Lamentations 3:28

28 to sit alone in silence when the Lord has imposed it,

Lamentations 3:28 Meaning and Commentary

Lamentations 3:28

He sitteth alone
Retires from the world, and the men of it, who takes upon him the yoke of Christ; though he is not alone, but God, Father, Son, and Spirit, are with him; and he is with the saints, the excellent of the earth, and has communion with them; and so he is that under the afflicting hand of God bears it patiently, and does not run from place to place complaining of it, but sits still, and considers the cause, end, and use of it. Some render the words in connection with the preceding, it is good "that he sit alone" F2; it is good for a man to be alone; in his closet, praying to God; in his house or chamber, reading the word of God; in the field, or elsewhere, meditating upon it, and upon the works of God, of nature, providence, and grace: and keepeth silence, because he hath borne [it] on him:
or, "took it on him"; either because he took it upon him willingly, and therefore should bear it patiently; or because he (God) hath put it upon him F3, and therefore should be silent, and not murmur and repine, since he hath done it, ( Psalms 39:9 ) .


F2 (ddb bvy) "ut sedeat solus", Gataker.
F3 (wyle ljn) "projecit super ipsum", Tigurine version; "sub.
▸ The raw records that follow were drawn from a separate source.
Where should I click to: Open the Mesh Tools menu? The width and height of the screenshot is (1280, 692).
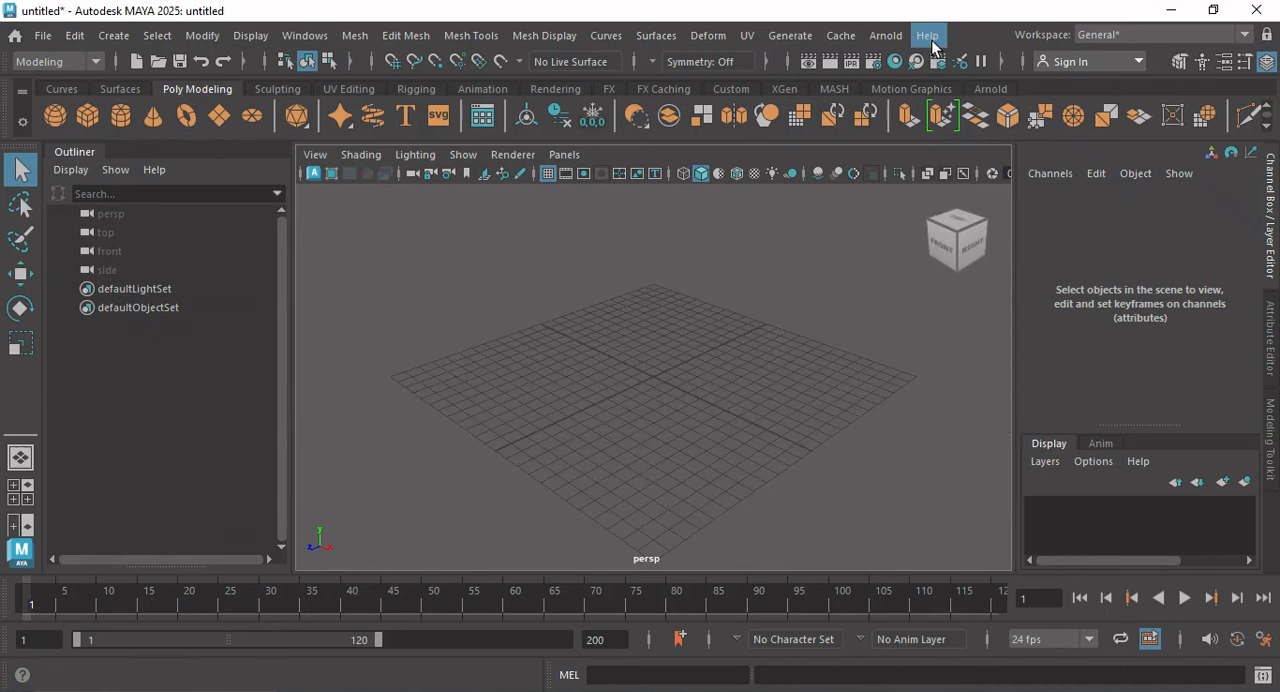click(471, 35)
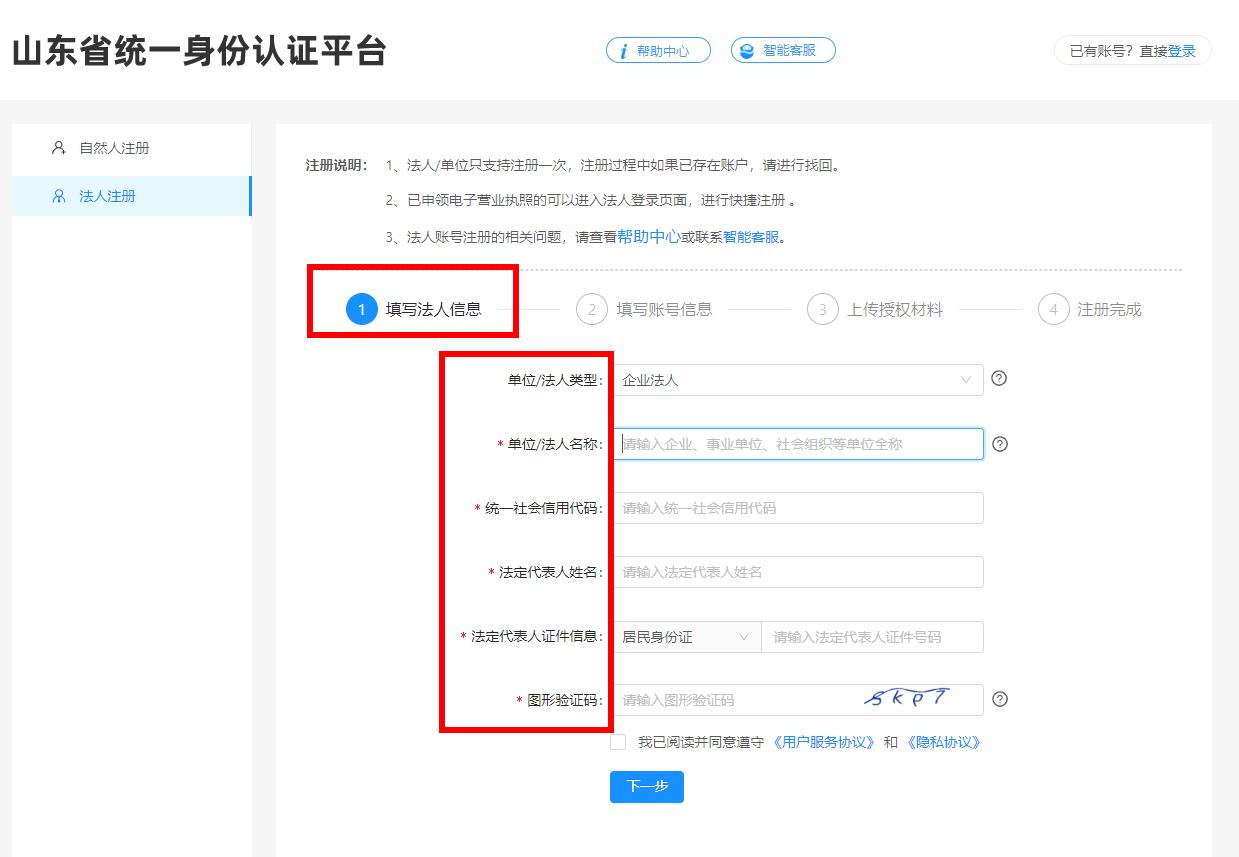
Task: Check the agreement checkbox for 用户服务协议
Action: (618, 742)
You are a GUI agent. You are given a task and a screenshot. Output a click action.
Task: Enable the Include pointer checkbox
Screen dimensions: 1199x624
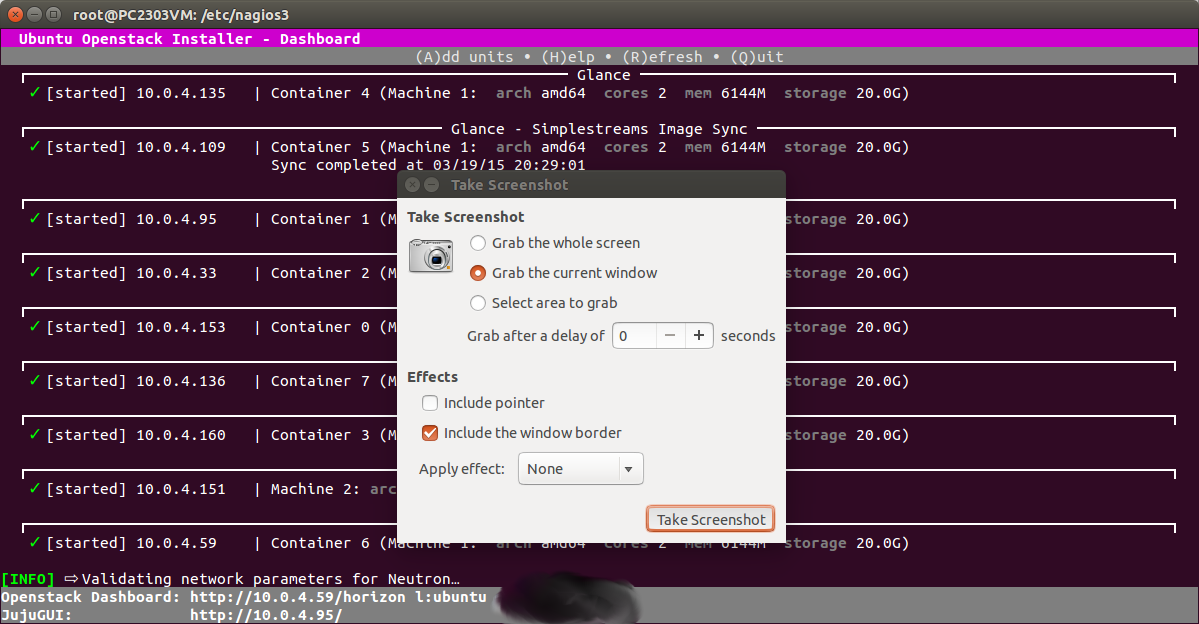click(430, 403)
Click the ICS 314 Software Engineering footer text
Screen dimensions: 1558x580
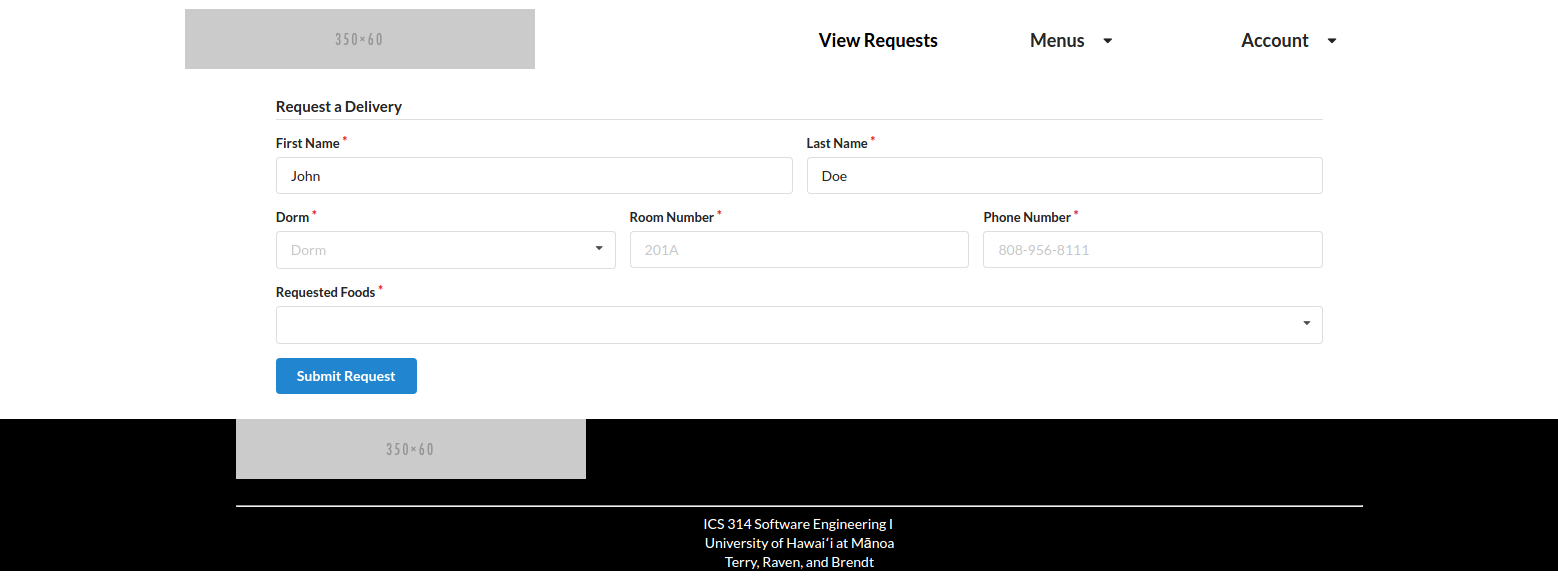click(798, 524)
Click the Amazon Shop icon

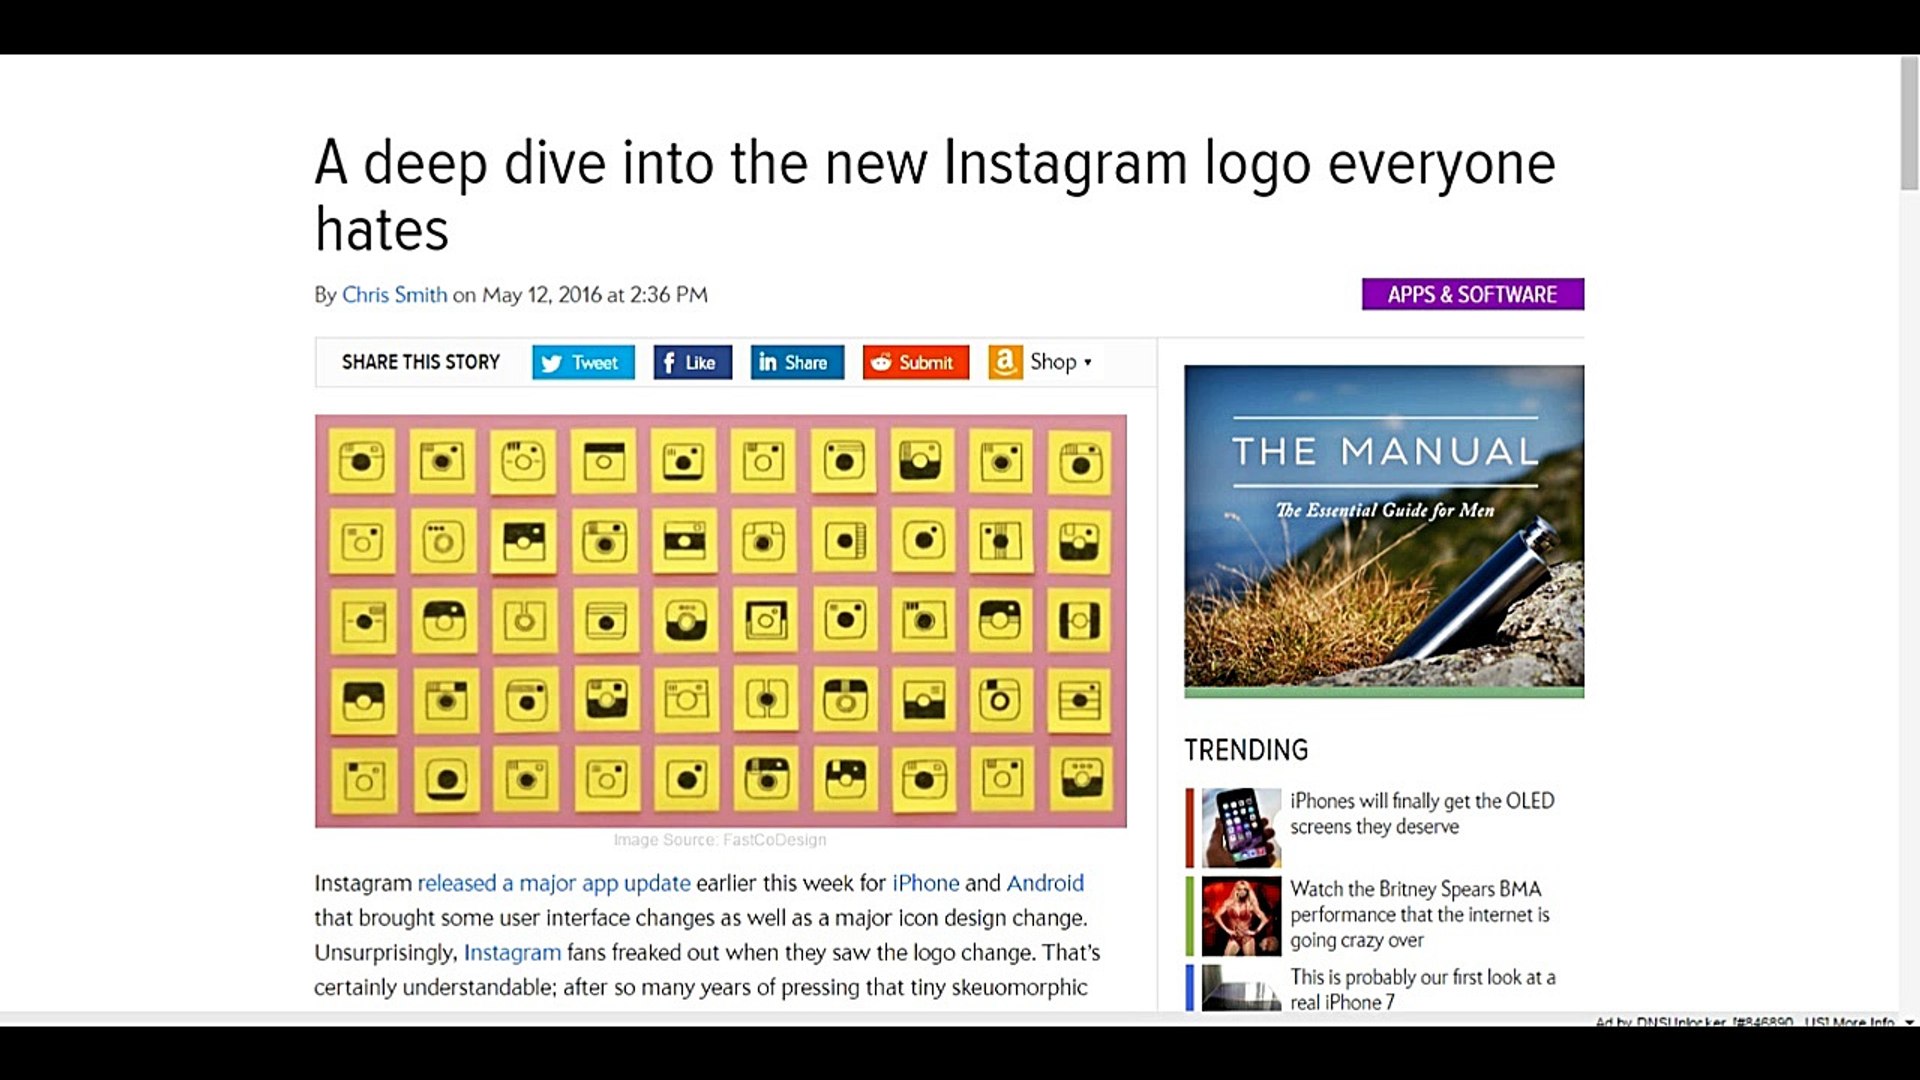coord(1005,362)
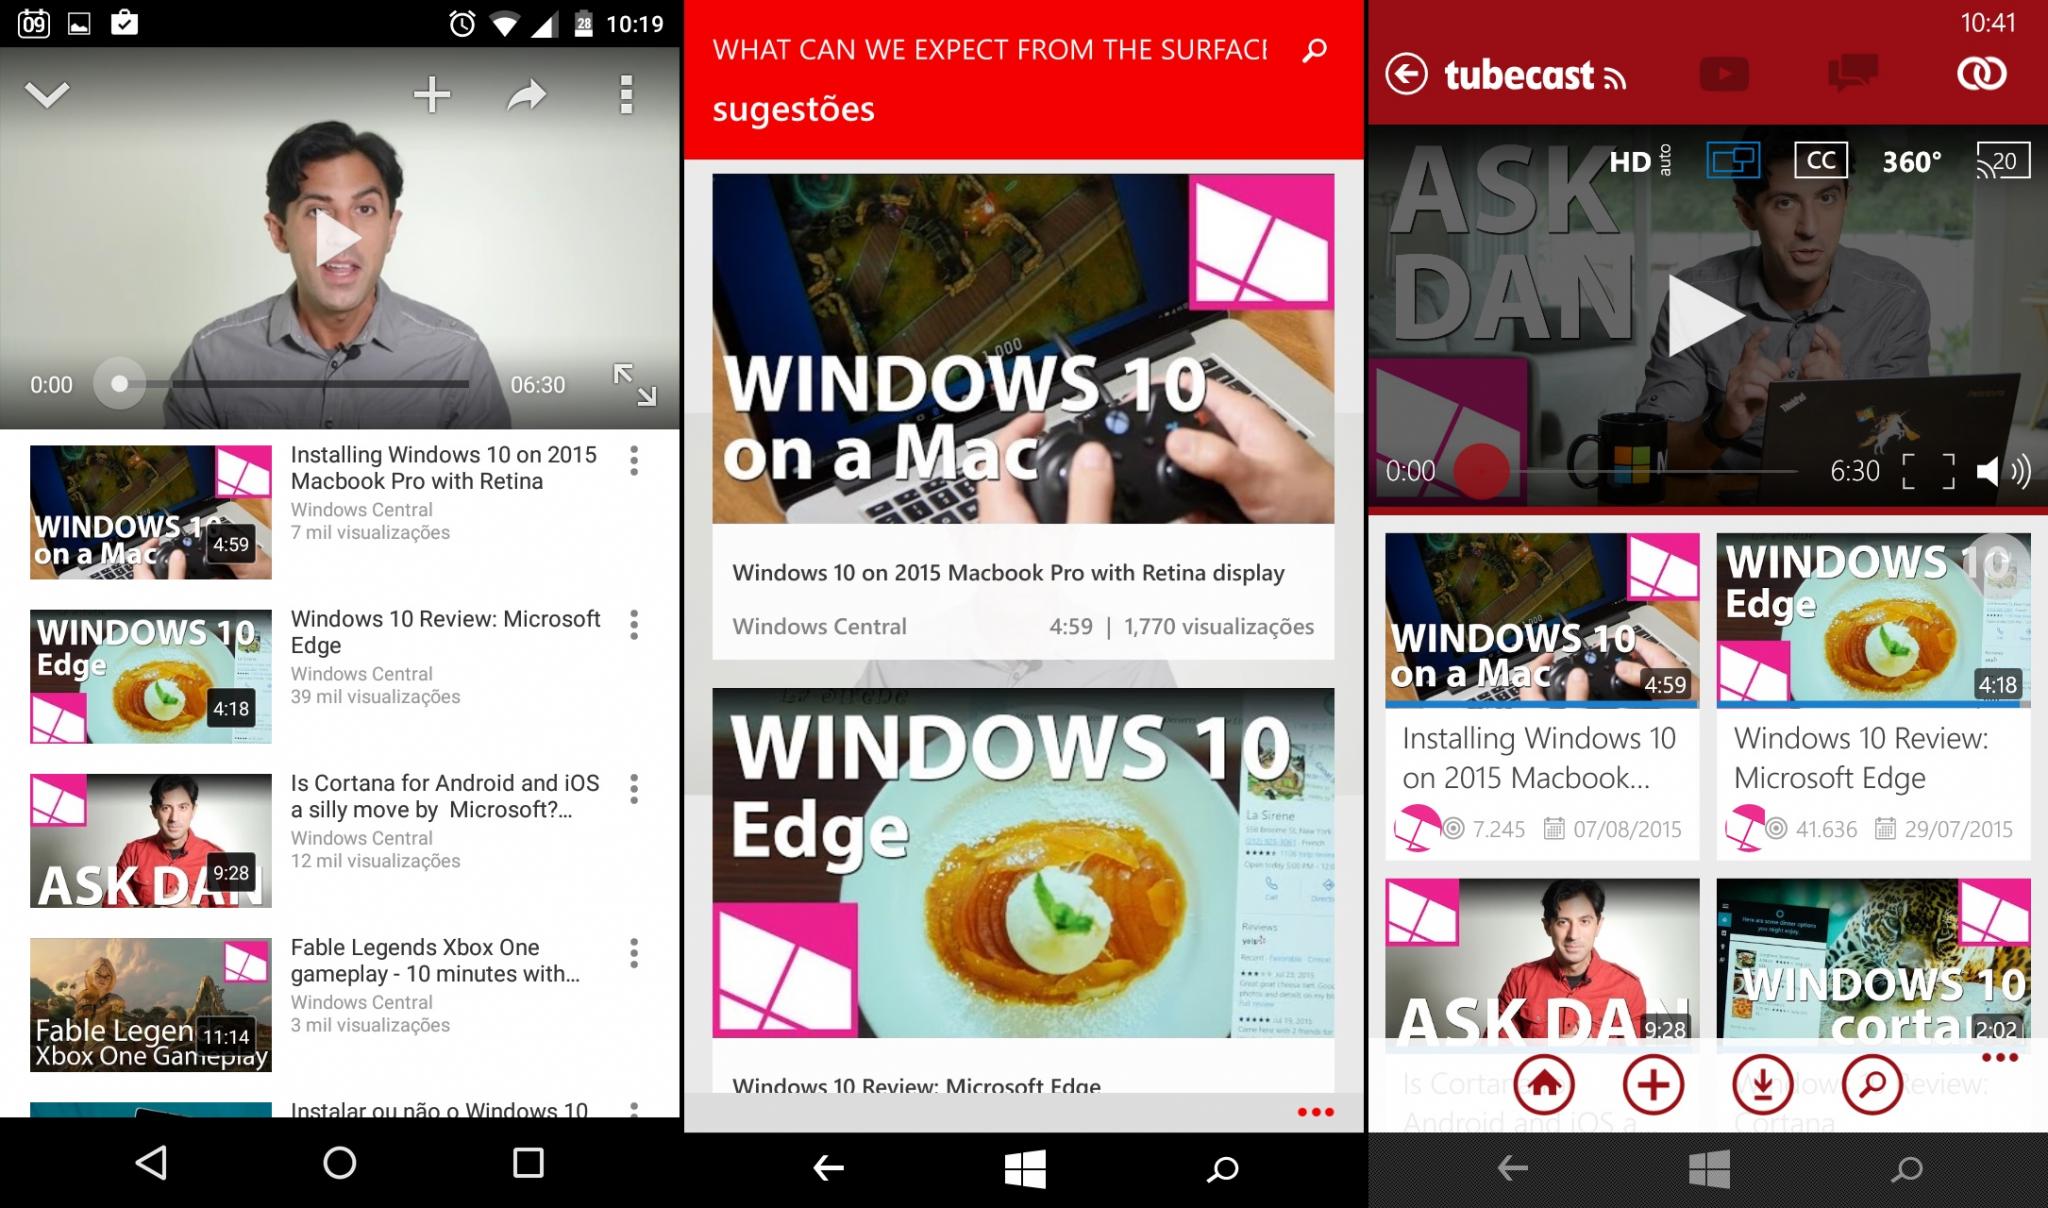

Dominus", Vatablus; "quod imposuerit ipsi Deus", Junius & Tremellius, Michaelis.

Lamentations 3:28 In-Context

26 It is good that one should wait quietly for the salvation of the Lord.
27 It is good for one to bear the yoke in youth,
28 to sit alone in silence when the Lord has imposed it,
29 to put one's mouth to the dust (there may yet be hope),
30 to give one's cheek to the smiter, and be filled with insults.